Two solutions. Have less "stuff" or be consistent where you put things. 
Do as I say, not as I do. Over the last 3 months I spent a cumulative 
6-7 hours looking for my passport in anticipation of my upcoming 
January Paris (and April Australia) trips. I clearly remembered sitting 
in my desk chair last June. leaning to the right, and placing the 
passport in travel wallet into... Well it wasn't in the drawer where it 
should be. So I looked through all drawers, several times, every pocket 
in every briefcase and camera bag, every coat pocket, etc. Finally 
found it on my third (near panic) concentrated search, within about 12 
inches above where I thought it should be. Had put it on top of the 
cabinet , in a shoe box of misc blank CD's, rather than in a drawer. 
Along the way I found a couple of lenses to sell, $250 in Traveler's 
Checks, a €10 note, the (expired) paperwork for a lens rebate, and 
various other stuff. Asking my wife for help is typically worthless. 
"Do you know where X is?" I ask.  She has a predictable reply: "well, 
where did you put it?"

Exercise directions - Reproduce the portion of the account of the misplaced passport starting with "Along the way" and going on through "is typically worthless.". Rely solely on the account of the misplaced passport.

Collected material -
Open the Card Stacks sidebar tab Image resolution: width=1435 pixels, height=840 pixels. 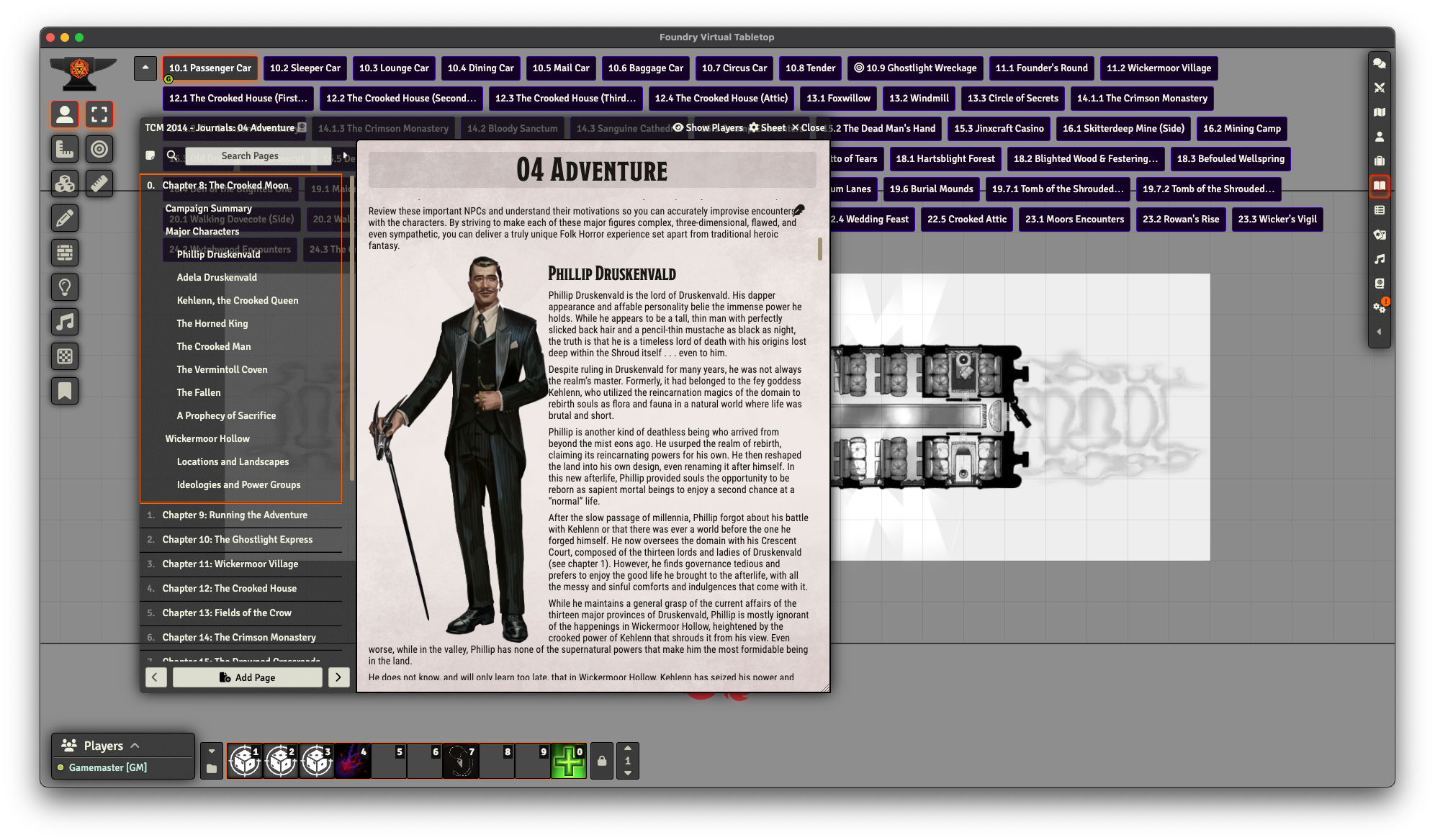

Solution to this task -
Along the way I found a couple of lenses to sell, $250 in Traveler's 
Checks, a €10 note, the (expired) paperwork for a lens rebate, and 
various other stuff. Asking my wife for help is typically worthless.